Von den Daten zur „Estimated RUL“
Sensoren können u.a. die Temperatur, den Druck, die Stromspannung, die Geräuschentwicklung oder Vibration in einer Maschine oder Anlage messen. Es kann wichtig sein, nicht nur Daten der Maschinen selbst, sondern ebenso Umgebungsdaten, wie etwa die Luftfeuchtigkeit, zu sammeln. Diese Daten werden von verschiedenen Statistik- und Signalverarbeitungsalgorithmen verarbeitet und genutzt, um den Status der Maschinen einzuschätzen.
Dabei werden mithilfe von Daten-Clustering und Klassifizierung sowie anderen auf Machine Learning basierenden Techniken zum Vergleich Marker für Störfälle herangezogen. In einem modellbasierten Ansatz können diese Daten auch genutzt werden, um prädiktive Modelle des Systemverhaltens für die Zustandsüberwachung zu erstellen.
Das Modell kann dann verwendet werden, um Veränderungen im Zustand der Anlage zu verfolgen und deren Restnutzungsdauer oder „Remaining Useful Life“ (RUL) vorherzusagen. Die Wartung und der Austausch von Teilen finden erst dann statt, wenn es notwendig ist. Darüber hinaus kann auch der Produktionsprozess effizienter gestaltet werden, wenn alle Faktoren berücksichtigt werden.
Gut gerüstet, ist halb gewonnen
Für Predictive Maintenance bedarf es Fachwissens in Signalverarbeitung, maschinellem Lernen und ein Verständnis der Physik des zu wartenden Systems. Doch es ist sehr schwierig, Fachkräfte zu finden, die in allen drei Bereichen über ausreichend Wissen für den Aufbau prädiktiver Modelle verfügen. Daher ist es durchaus sinnvoll, sich von geeigneten Tools, die Ingenieure bei der Entwicklung von Predictive-Maintenance-Anwendungen helfen, Unterstützung zu holen.
Matlab- und Simulink-Anwendungen bieten einen leichten und schnellen Einstieg und helfen Anwendern unter anderem dabei, Daten interaktiv zu erschließen, die wichtigsten Variablen für ein Modell zu bestimmen, gängige prädiktive Modelle parallel zu trainieren oder mehrere Modelle zu bewerten und zu vergleichen.

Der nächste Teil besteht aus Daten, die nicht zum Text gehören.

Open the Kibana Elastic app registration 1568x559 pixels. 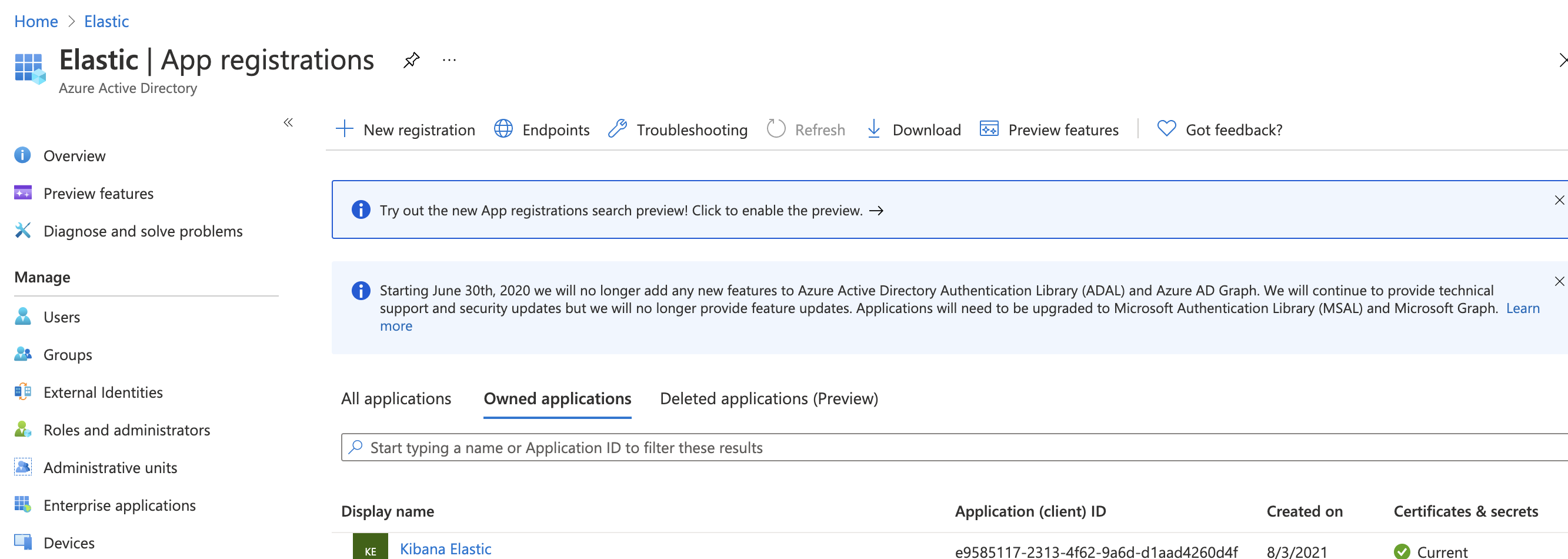pyautogui.click(x=445, y=548)
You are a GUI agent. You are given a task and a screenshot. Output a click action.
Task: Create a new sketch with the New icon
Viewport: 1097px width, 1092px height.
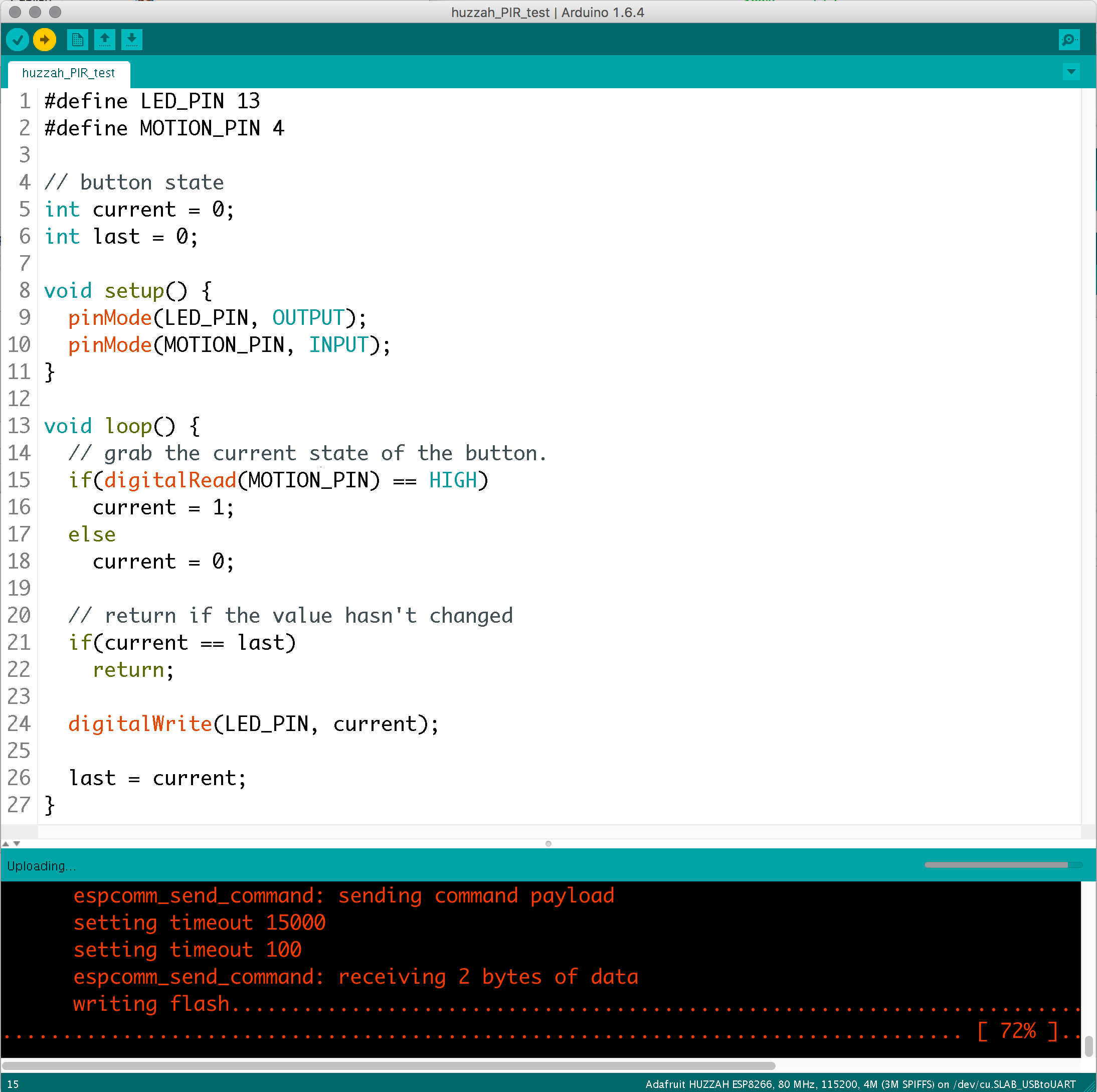[x=77, y=40]
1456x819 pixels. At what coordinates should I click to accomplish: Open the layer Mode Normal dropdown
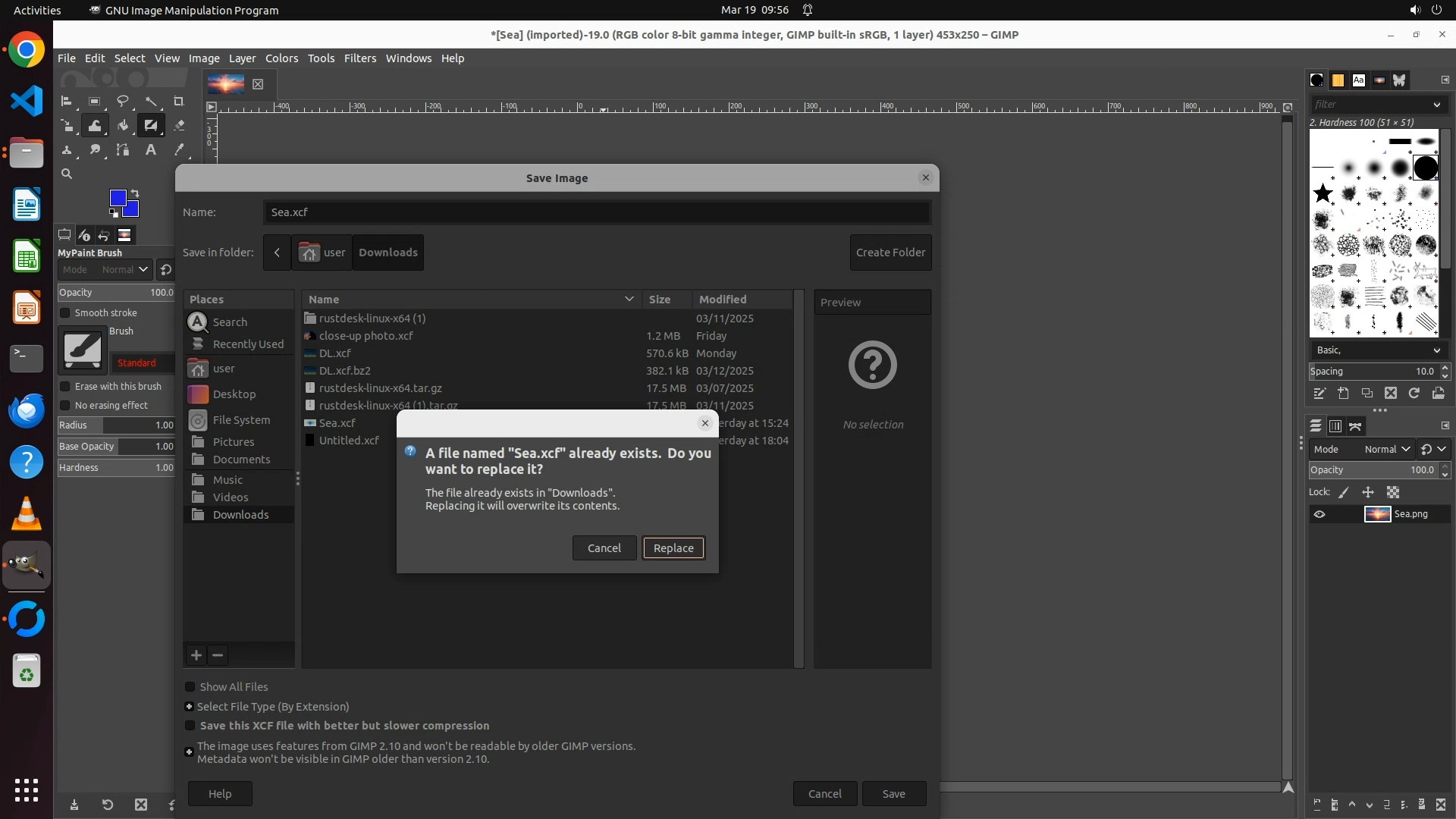pos(1387,450)
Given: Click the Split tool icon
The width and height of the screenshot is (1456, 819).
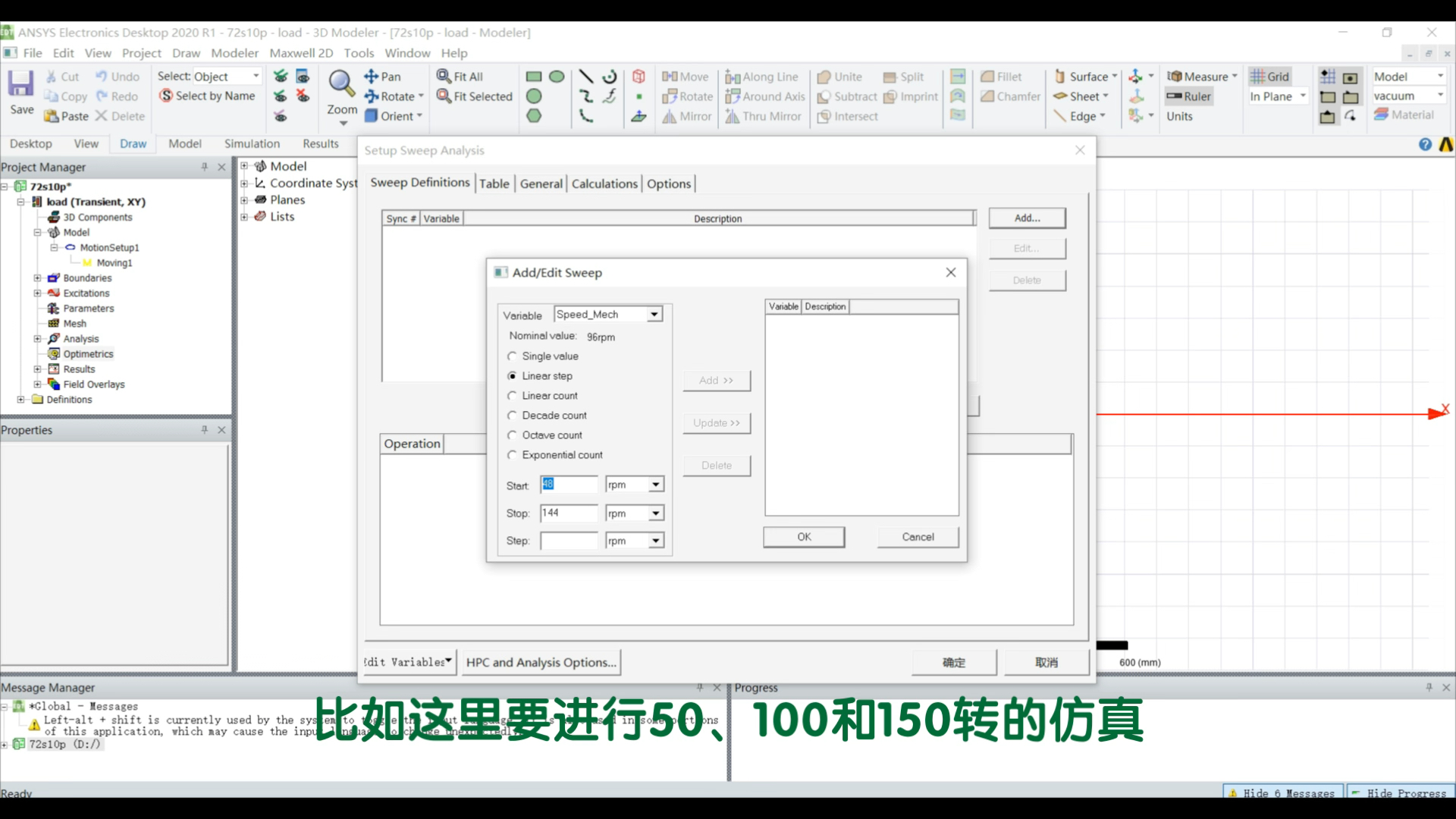Looking at the screenshot, I should pyautogui.click(x=904, y=76).
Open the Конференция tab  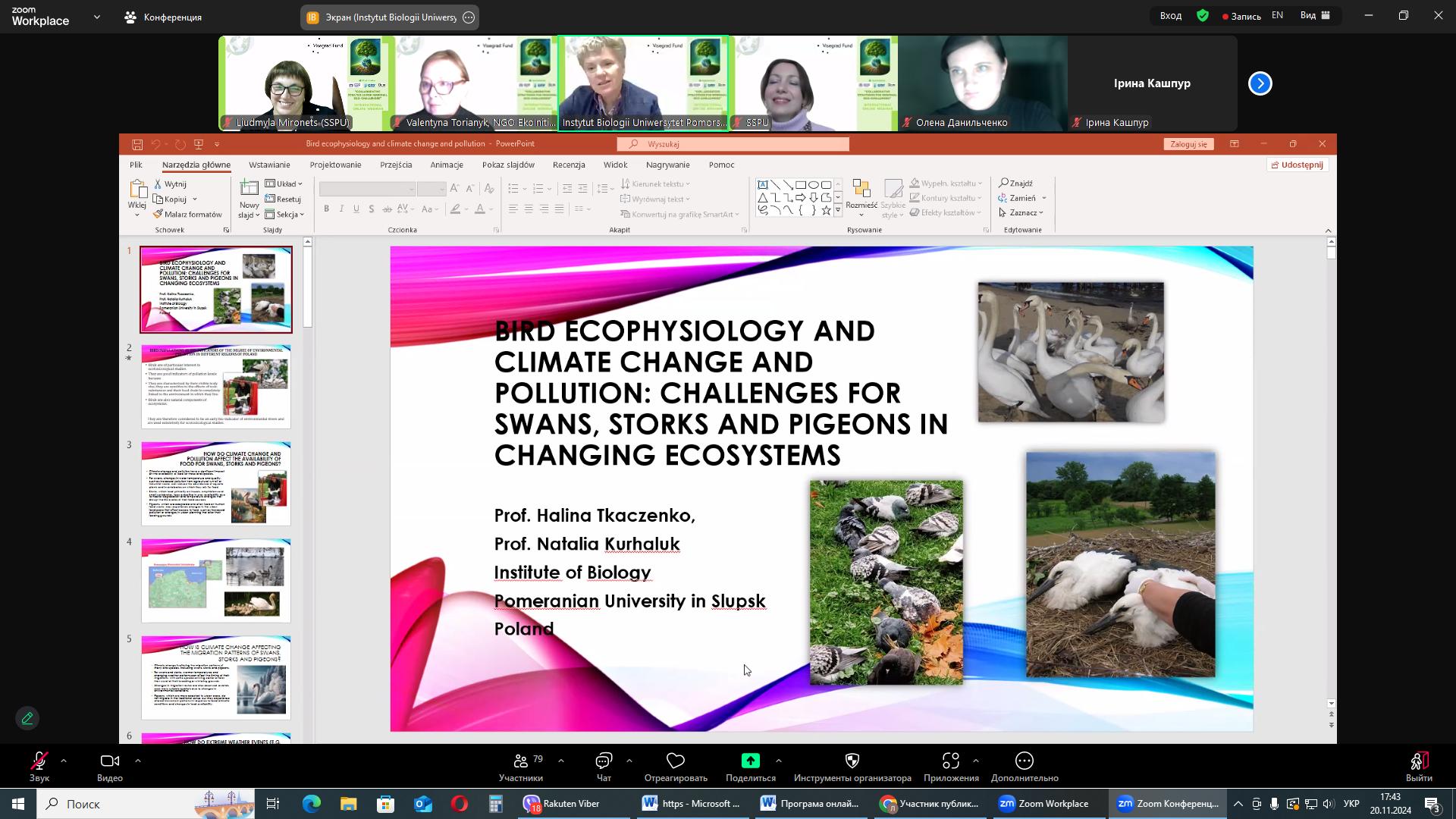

Ein anschauliches Beispiel für die Unterstützung bei Predictive-Maintenance-Aufgaben ist die Erstellung eines Klassifikationsmodells, das in der Lage ist, eine bestimmte Anzahl von Datenproben in unterschiedliche Kategorien einzuteilen. Ein Design ohne geeignete Tools bedeutet, viel Code zu schreiben und durch wiederholte Tests zu ermitteln, welches Modell am besten funktioniert.
Hier können Funktionen der Predictive Maintenance Toolbox die Arbeit wesentlich erleichtern und beschleunigen, etwa durch eine Unterstützung beim Labeln von Daten mithilfe der Ground Truth Labeler App oder durch automatische Code-Generierung. Zudem können Ingenieure auf bereits vortrainierte neuronale Netzwerke wie GoogLeNet oder AlexNet zugreifen. Das gibt Ingenieuren die Freiheit, sich ganz auf den Workflow der Algorithmenentwicklung zu konzentrieren, ohne zwischen Tools und Umgebungen wechseln zu müssen.
So können Ingenieure mit der Predictive Maintenance Toolbox ihre Anwendung für die vorausschauende Wartung einfacher entwickeln und implementieren. Sie können große Mengen von Daten aus unterschiedlichen Quellen zusammenführen, analysieren und visualisieren und fortgeschrittene Machine-Learning-Algorithmen implementieren. Und sie können durch eine intelligente Wartung die Lebenszeit ihrer Maschinen besser im Blick behalten und teure Ausfälle verhindern.